While plasma cosmology has never had the support of most astronomers or physicists, a few researchers have continued to promote and develop the approach, and publish in the special issues of the IEEE Transactions on Plasma Science that are co-edited by plasma cosmology proponent Anthony Peratt.^[21] A few papers regarding plasma cosmology were published in other mainstream journals until the 1990s. Additionally, in 1991, Eric J. Lerner, an independent researcher in plasma physics and nuclear fusion, wrote a popular-level book supporting plasma cosmology titled The Big Bang Never Happened^[10]. At that time there was renewed interest in the subject among the cosmological community (along with other non-standard cosmologies). This was due to anomalous results reported in 1987 by Andrew E. Lange and Paul Richards of UC Berkeley and Toshio Matsumoto of Nagoya University that indicated the cosmic microwave background might not have a blackbody spectrum^{[citation needed]}. However, the final announcement (in April 1992) of COBE satellite data corrected the earlier contradiction of the Big Bang; the level of interest in plasma cosmology has since fallen such that little research is now conducted.

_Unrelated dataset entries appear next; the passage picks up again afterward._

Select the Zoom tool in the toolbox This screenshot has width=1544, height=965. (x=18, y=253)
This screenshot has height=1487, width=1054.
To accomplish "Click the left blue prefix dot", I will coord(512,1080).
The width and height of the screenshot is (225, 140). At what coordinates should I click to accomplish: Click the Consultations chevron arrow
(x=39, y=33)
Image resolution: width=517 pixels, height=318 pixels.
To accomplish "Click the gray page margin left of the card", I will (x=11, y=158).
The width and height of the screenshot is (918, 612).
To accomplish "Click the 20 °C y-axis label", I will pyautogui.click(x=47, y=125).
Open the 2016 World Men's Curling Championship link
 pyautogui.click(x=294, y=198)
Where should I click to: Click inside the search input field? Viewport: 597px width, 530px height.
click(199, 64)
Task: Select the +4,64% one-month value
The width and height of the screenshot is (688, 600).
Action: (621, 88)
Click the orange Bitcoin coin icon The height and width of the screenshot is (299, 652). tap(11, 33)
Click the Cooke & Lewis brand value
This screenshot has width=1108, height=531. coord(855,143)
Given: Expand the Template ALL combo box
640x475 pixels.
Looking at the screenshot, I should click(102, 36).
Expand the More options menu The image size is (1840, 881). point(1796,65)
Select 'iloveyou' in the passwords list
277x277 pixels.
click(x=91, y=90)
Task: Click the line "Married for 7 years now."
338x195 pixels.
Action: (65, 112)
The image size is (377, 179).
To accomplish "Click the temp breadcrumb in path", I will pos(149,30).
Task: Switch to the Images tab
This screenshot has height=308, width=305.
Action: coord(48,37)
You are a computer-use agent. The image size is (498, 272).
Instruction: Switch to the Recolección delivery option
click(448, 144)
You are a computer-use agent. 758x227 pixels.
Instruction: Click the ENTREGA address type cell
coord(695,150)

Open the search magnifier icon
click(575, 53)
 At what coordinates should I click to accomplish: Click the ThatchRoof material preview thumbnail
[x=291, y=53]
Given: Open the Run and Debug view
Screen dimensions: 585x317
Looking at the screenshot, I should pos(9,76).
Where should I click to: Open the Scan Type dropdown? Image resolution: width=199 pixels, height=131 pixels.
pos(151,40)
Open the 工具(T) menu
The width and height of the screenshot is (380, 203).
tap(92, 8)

Comparison to mainstream cosmology

Plasma cosmology has been developed in much less detail than mainstream cosmology and lacks many of the major predictions and features of the current models^{[citation needed]}. In mainstream cosmology, detailed simulations of the correlation function of the universe, primordial nucleosynthesis, and fluctuations in the cosmic microwave background radiation, based on the principles of standard cosmology and a handful of free parameters, have been made and compared with observations, including non-trivial consistency checks.^{[citation needed]} Plasma cosmology generally provides qualitative descriptions and not any systematic explanation for the standard features of mainstream cosmological theories.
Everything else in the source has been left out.